Text shown:
⁂

After more than a decade of false starts, legal wrangles, lapsed approvals and countless volunteer hours dedicated to the effort, a new cell tower finally will go up in eastern New Canaan.
Silvermine is one area of town (there are others, yet without a firm plan for acquiring service) that long has endured a spotty cell signal—a shortcoming that affects not only quality of life and real estate values, advocates say, but most importantly, public safety.
Construction of the monopole-style tower on a wooded ridge at Silver Hill Hospital’s campus is due to start this week under the supervision of Phoenix Partners LLC, according to the staff at the Valley Road psychiatric facility.
“We’re very happy to be able to do this as an accommodation to the town,” Silver Hill President and Medical Director Dr. Sigurd Ackerman told NewCanaanite.com Monday. “From that point of view, it’s a very good thing.”
It isn’t clear just when service will be available. After the tower itself is up, carriers will need to build cabinets to get their own antennas and equipment inside the tower (there will be no external antennas).
Two carriers expected to set up for sure, Ackerman said, are AT&T and Verizon, while a third could include T-Mobile or Sprint.
New Canaan Fire Marshal Fred Baker said the town’s emergency management is “thrilled” that the cell tower is going up.
“his will provide cell service to an area that has long been a ‘dead zone’ for residents and travelers,” Baker said.
Ackerman, who has been in his role at Silver Hill for just over a decade, said discussions about cell towers have been ongoing for his entire tenure.
Early on, around 2003, one plan to install a cell tower in the Norwalk Taxing District at the water treatment plant drew criticism and legal action from neighbors who quashed it, Ackerman said.

⁂

Dataset excerpts:
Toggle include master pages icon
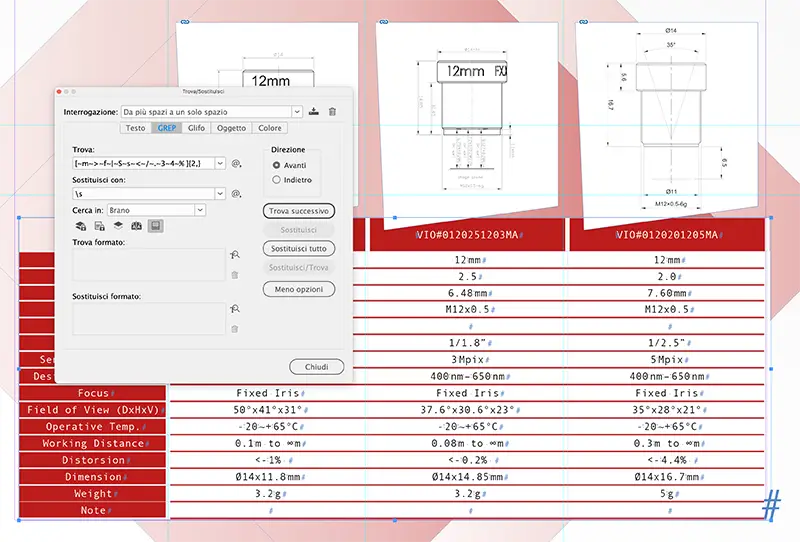The width and height of the screenshot is (800, 542). coord(136,226)
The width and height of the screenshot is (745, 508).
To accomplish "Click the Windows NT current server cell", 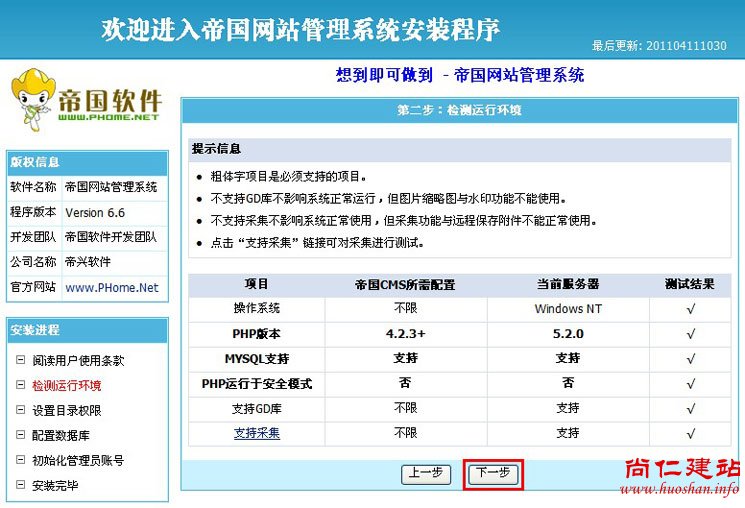I will pos(567,309).
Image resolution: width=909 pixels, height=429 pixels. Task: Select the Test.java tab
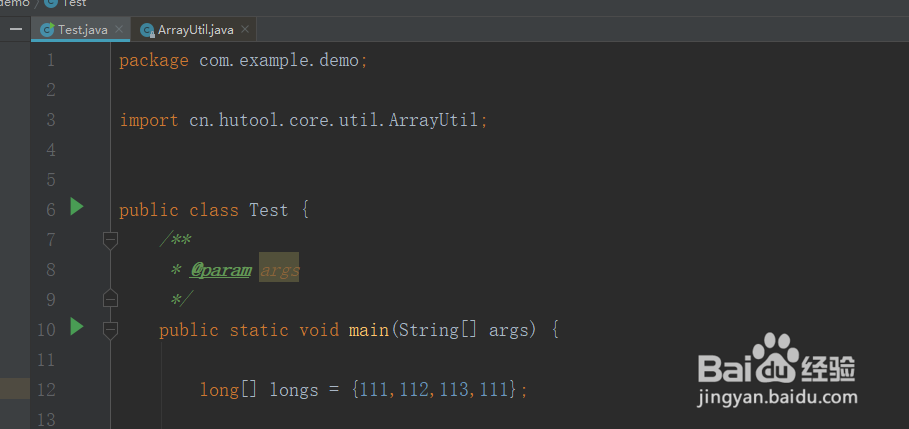[82, 30]
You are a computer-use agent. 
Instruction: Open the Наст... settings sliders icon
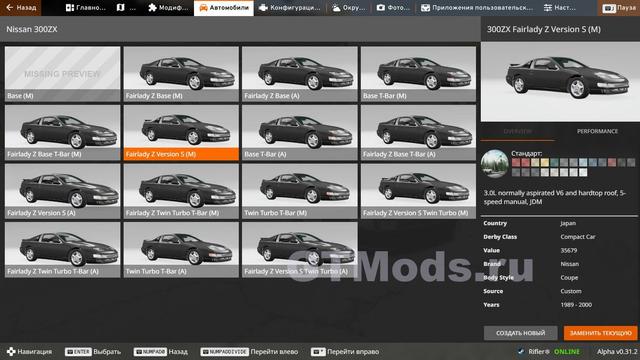tap(548, 8)
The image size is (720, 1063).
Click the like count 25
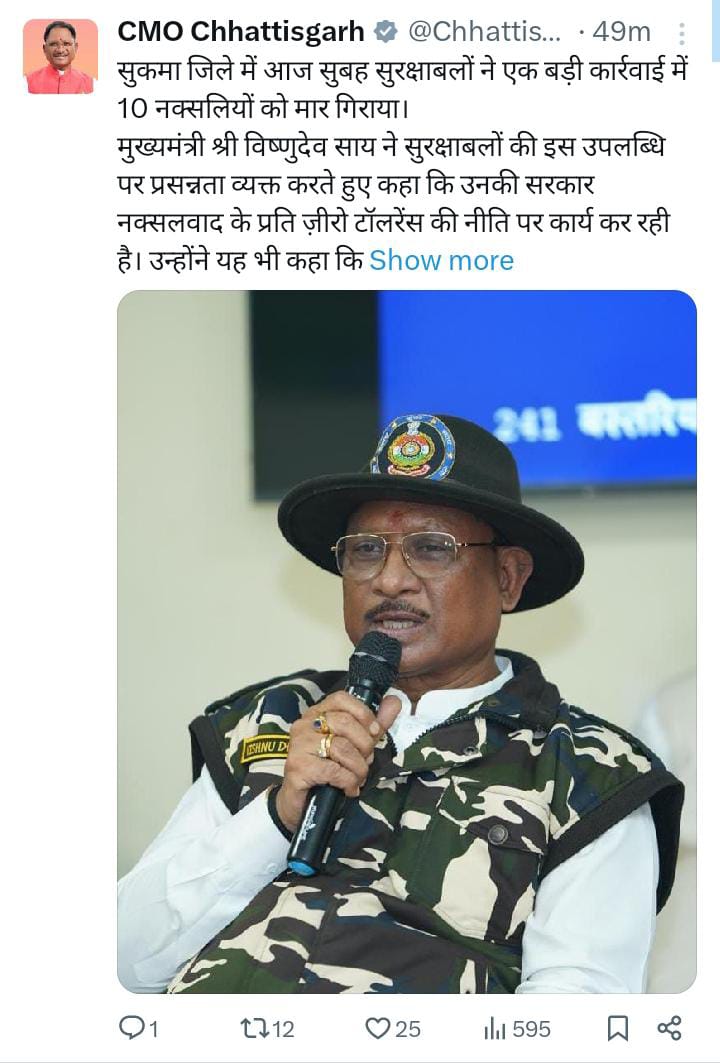click(x=407, y=1030)
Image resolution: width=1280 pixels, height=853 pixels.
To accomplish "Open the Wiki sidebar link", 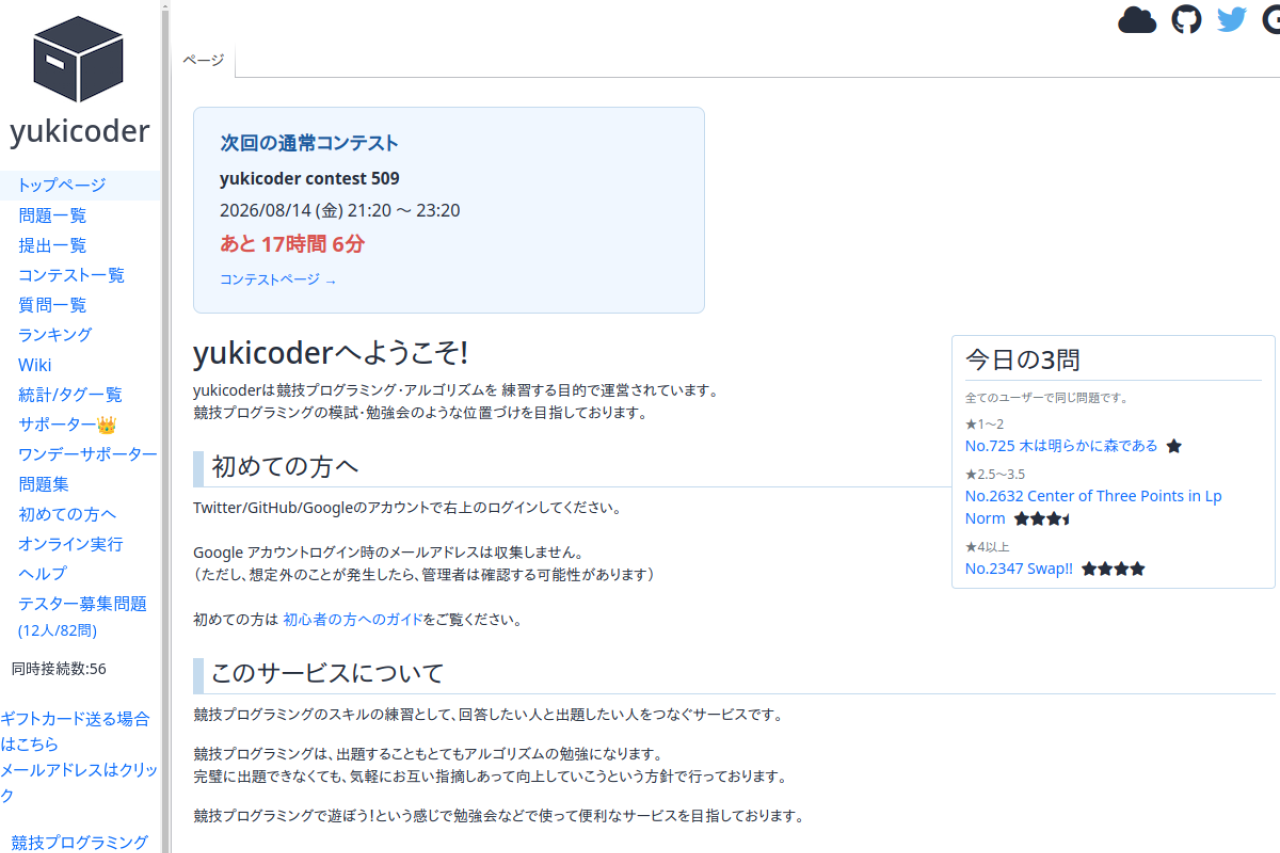I will (35, 365).
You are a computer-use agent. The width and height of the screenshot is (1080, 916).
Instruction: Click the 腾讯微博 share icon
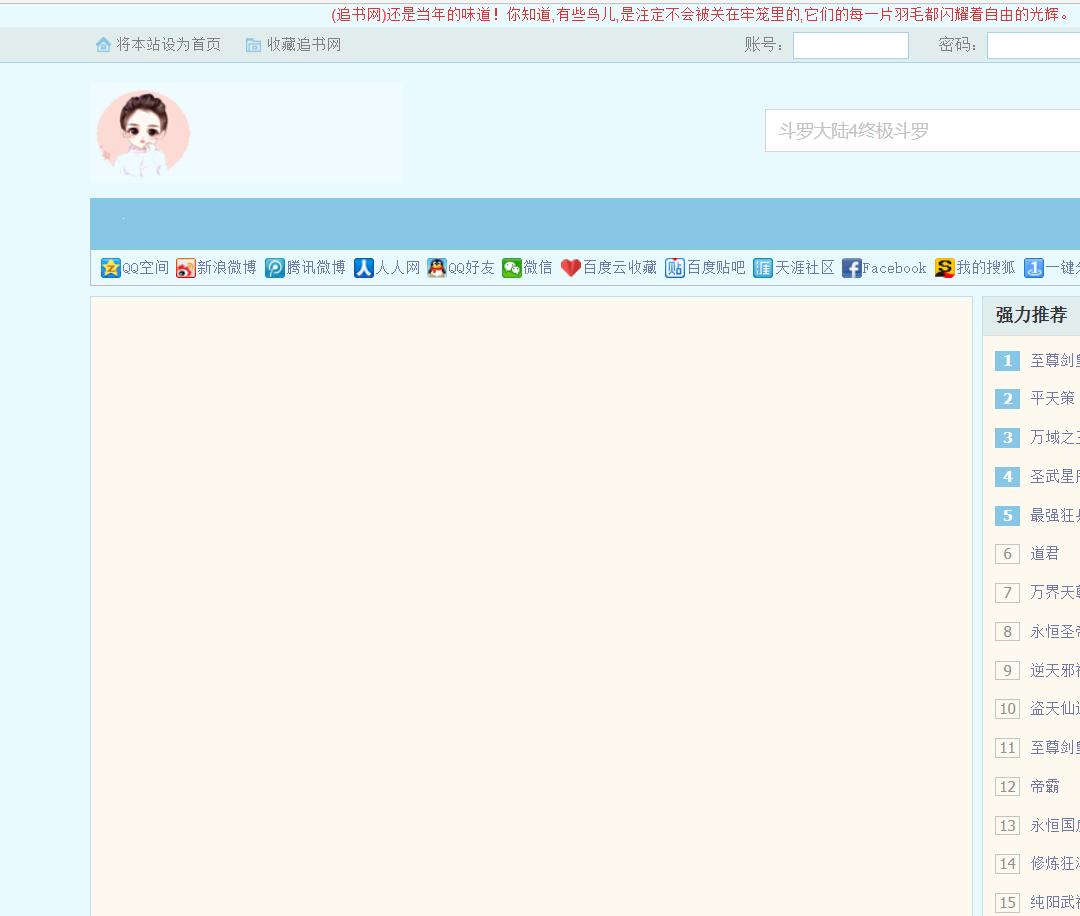tap(275, 268)
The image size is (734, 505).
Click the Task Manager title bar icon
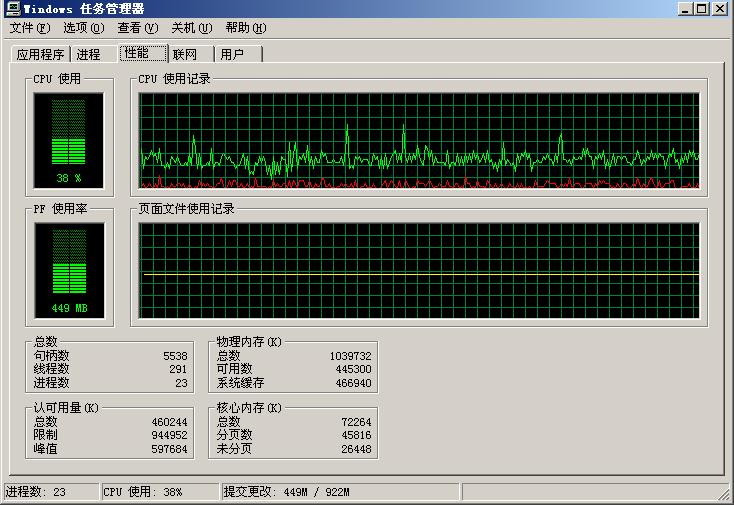point(13,8)
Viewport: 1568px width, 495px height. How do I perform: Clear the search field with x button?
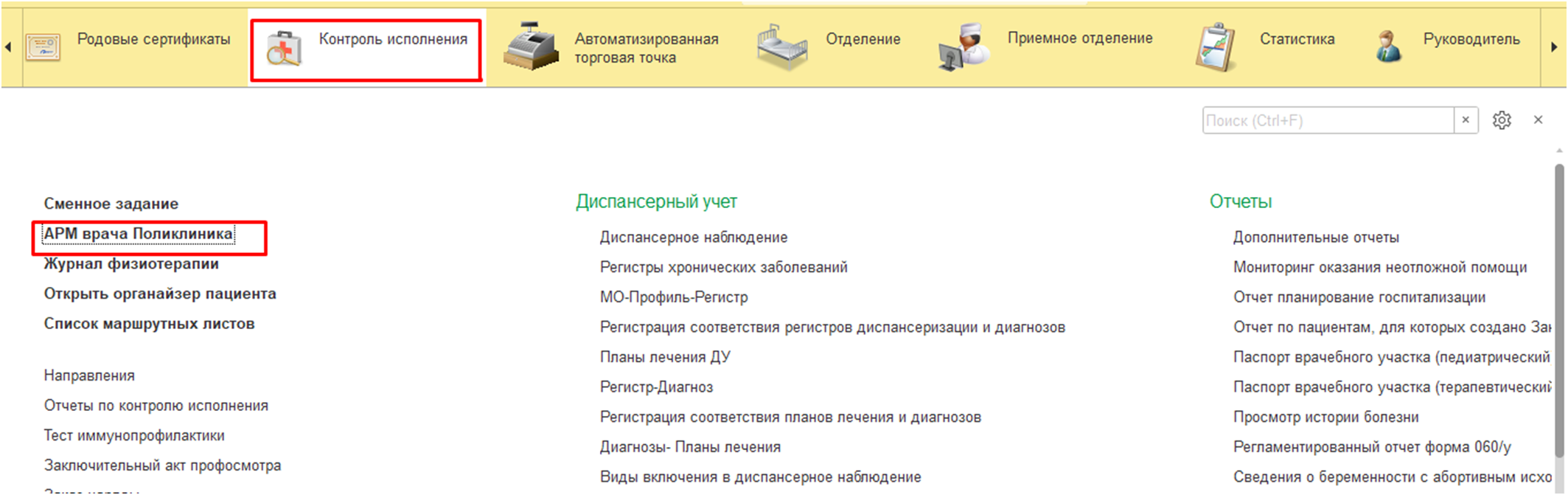pyautogui.click(x=1466, y=120)
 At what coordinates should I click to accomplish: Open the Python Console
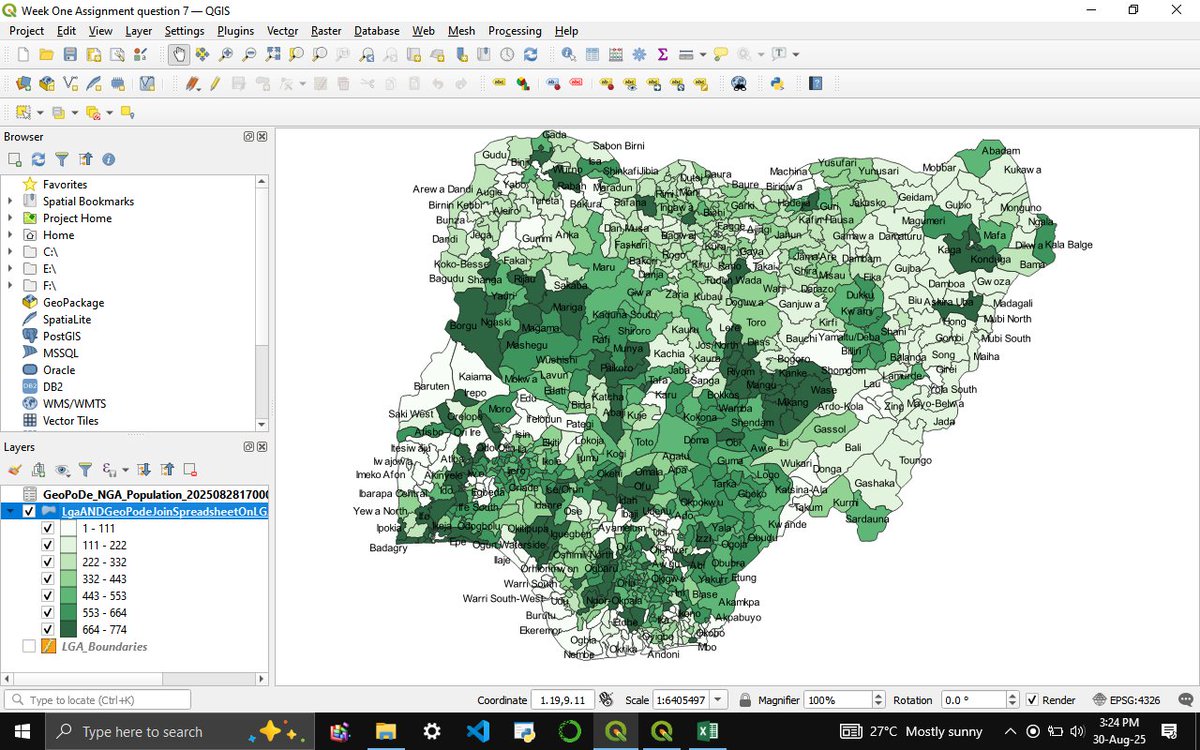(779, 84)
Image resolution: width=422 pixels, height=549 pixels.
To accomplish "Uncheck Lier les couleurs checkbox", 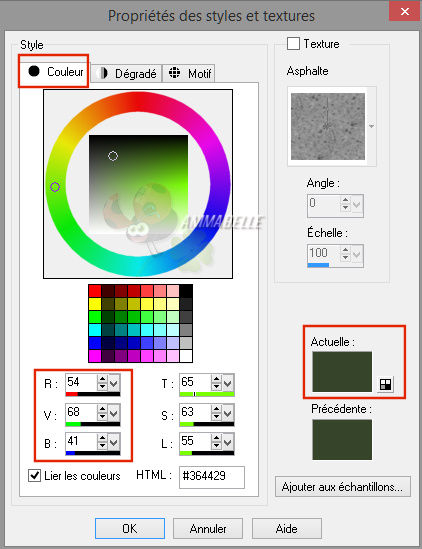I will (34, 475).
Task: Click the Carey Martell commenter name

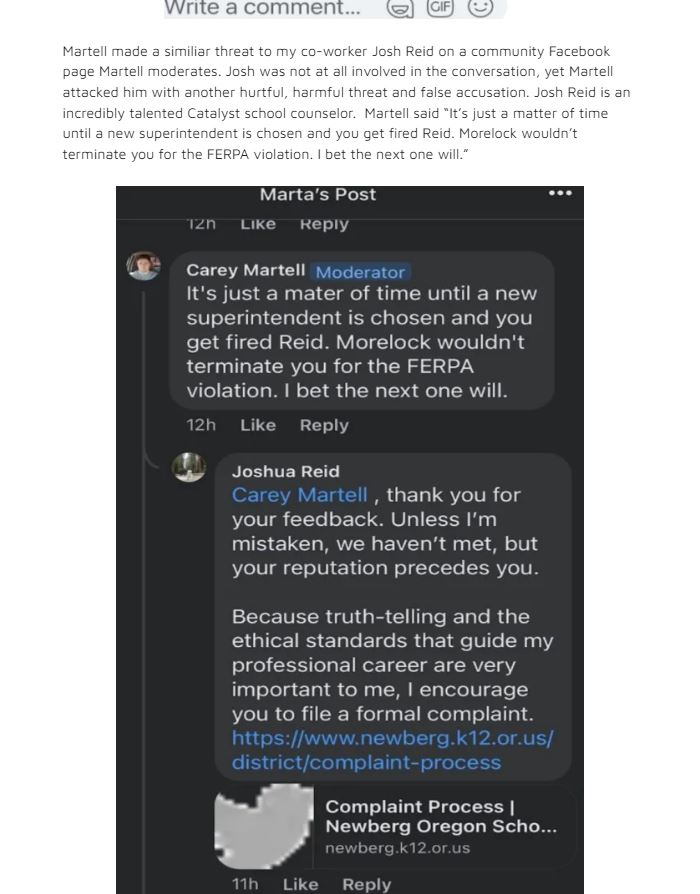Action: 246,270
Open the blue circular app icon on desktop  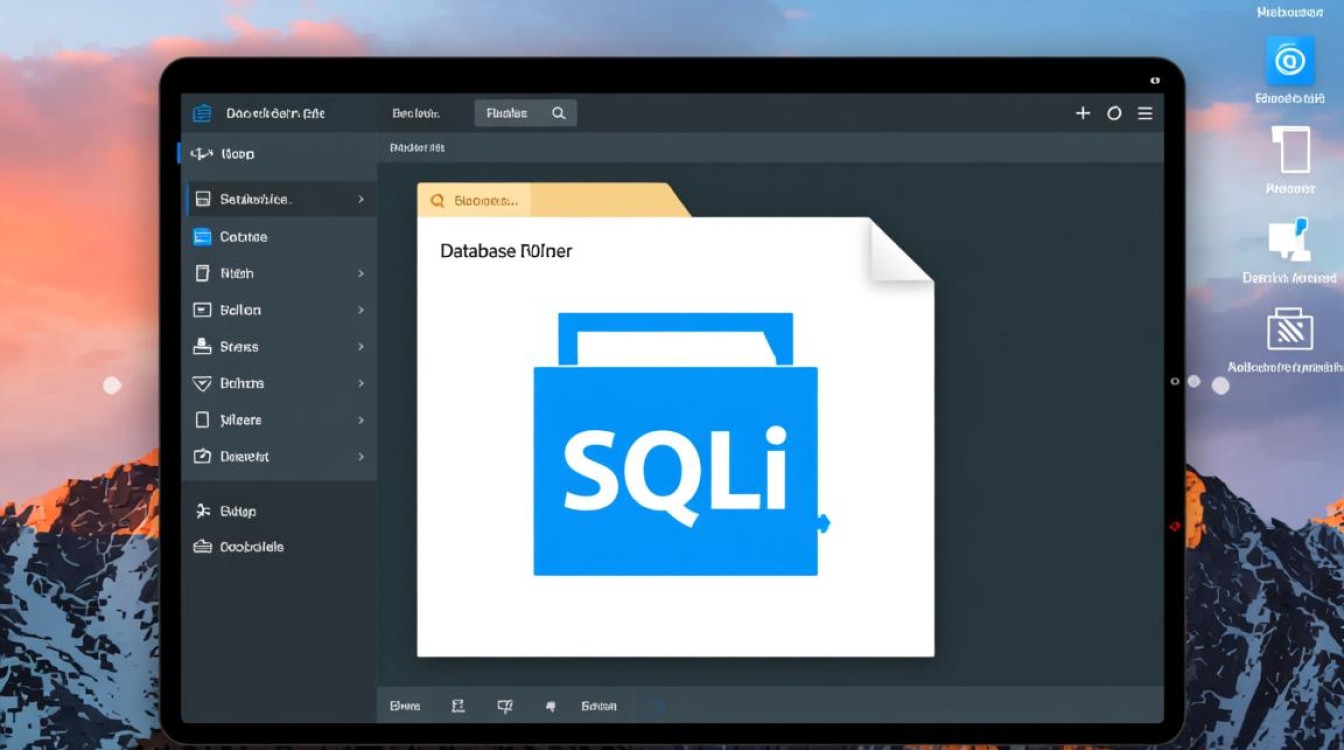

⁂

Instructions to follow:
Continue the article about the new cell tower at Silver Hill Hospital in New Canaan, starting right after its last sentence.

Reply:
“When I got here in the fall of 2013, Dick Bond, then first selectman, and a number of others from the town, came here to ask me if the hospital would consider it because they felt that if it [a cell tower] were placed on hospital property it would be better for the neighbors and just as good for the town—in other words, the town would have cell service in this area and the neighbors who objected to the water treatment site wouldn’t object to a site on Silver Hill property,” Ackerman recalled.
An agreement was reached, and approvals were garnered from the Connecticut Siting Council, yet T-Mobile repeatedly was unable to put a shovel in the ground. T-Mobile a few months ago sold the rights of its current lease for putting up the cell tower to Phoenix Partners LLC, Ackerman said.
Frank Morabito, longtime head of facilities at Silver Hill—see video above—met with the construction company Thursday as they staked out the site.
Other areas of town where cell service is needed include Ponus Ridge and Smith Ridge up toward Vista, NY, officials say. Efforts to erect cell towers in areas that include Route 123 by Country Club Road, West School and First Presbyterian Church have been thwarted in recent years.
Town officials recently have looked at Norwalk Armory and the Transfer Station back behind Lakeview Cemetery as possibilities, too. At one recent meeting of the Utilities Commission, members said the town would undergo a test that involved a vehicle traveling town roads to determine levels of cell phone service here already.